La última continuidad nos devuelve a una vieja disputa de la Transición, entre quienes aspiraban a reformar las leyes del Movimiento hasta hacerlas compatibles con una democracia tutelada y quienes sostenían que solo cabía la ruptura. Una disputa desenfocada: en realidad, no se refería a cómo se construía lo nuevo sino a cómo acababa lo viejo, si con el suicidio legal, tal y como fue, o con una suerte de revolución, al modo portugués. Lo importante era otra cosa, un resultado final que parece indiscutible: la Constitución, sin continuidad con las leyes de Franco, acabó con la legalidad anterior. Otra cosa es que algunos lo ignoren, como Alfred Bosch, diputado de ERC, cuando, con el apoyo de PNV y CiU, solicitó “al Parlamento español la restitución de la soberanía de Cataluña mediante la derogación del Decreto de Nueva Planta promulgado en 1715”.

Despojada de aditamentos, la tesis continuista se apoya en un contrafáctico: la Constitución quedó contaminada por la tutela de fuerzas franquistas. En ausencia de éstas, se dice, habría sido otra, verdaderamente democrática. Una comparación, entre lo que fue y lo que pudo ser, que, aplicada debidamente, no deja obra humana en pie. Desde luego, no se salvan la Constitución norteamericana de siempre, la republicana del 31 o la alemana de ahora: unas no las votaban mujeres o negros y otras se escribían al dictado de potencias extranjeras. En comparación, la nuestra parece redactada por el departamento de Filosofía de Harvard recluido en Davos durante dos años. La comparación con lo que pudo ser o se puede imaginar, desatada, nos entrega a la resignación, sobre todo, si ampliamos el foco hasta concebibles horizontes morales, por ejemplo, los que contemplan la ciudadanía animal (Kymlicka, p.e.).

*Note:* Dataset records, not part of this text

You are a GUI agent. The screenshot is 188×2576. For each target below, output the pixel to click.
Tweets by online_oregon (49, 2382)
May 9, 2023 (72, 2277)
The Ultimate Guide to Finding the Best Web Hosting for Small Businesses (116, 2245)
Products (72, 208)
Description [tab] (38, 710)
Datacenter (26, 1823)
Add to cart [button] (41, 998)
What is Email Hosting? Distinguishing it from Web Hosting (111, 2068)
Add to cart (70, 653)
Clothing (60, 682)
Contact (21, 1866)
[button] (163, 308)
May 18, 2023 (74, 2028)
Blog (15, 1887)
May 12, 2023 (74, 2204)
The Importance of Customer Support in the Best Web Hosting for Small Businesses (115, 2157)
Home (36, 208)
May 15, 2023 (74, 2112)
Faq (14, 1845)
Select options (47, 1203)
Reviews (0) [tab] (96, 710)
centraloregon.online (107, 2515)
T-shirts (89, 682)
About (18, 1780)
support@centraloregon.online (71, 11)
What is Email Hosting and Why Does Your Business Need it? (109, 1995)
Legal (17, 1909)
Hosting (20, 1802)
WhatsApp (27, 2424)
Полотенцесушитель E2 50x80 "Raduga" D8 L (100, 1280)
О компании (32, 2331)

Por lo demás, el cuadro histórico continuista de la Transición resulta incompleto. Aquellos eran otros tiempos en muchos sentidos. Nuestra Constitución se redactó en una atmósfera intelectual señoreada, en España y en Europa, por una izquierda que elaboraba sus programas pensando en el socialismo, utilizaba “socialdemócrata” como insulto y consideraba al Estado de bienestar como un trampantojo. Podemos, en aquellas coordenadas, se enmarcaría entre las familias de UCD. Esos aires se respiran en muchas de las esquinas de la Constitución, en menciones a la propiedad, las nacionalizaciones, la planificación o los derechos sociales. No creo que las cosas mejoraran con un nuevo proceso constituyente, ese abracadabra que muchos utilizan para soslayar respuestas reales a problemas reales. Bueno, sí, de hacer caso al parlamentario de Compromís que expresó al Rey su deseo de recuperar en la próxima legislatura los Furs de 1261 —eso sí, “adaptados al siglo XXI”—, mejorarían para unos, los empeñados en romper nuestra unidad de democracia y de justicia.

Félix Ovejero Lucas es profesor en la Universidad de Barcelona.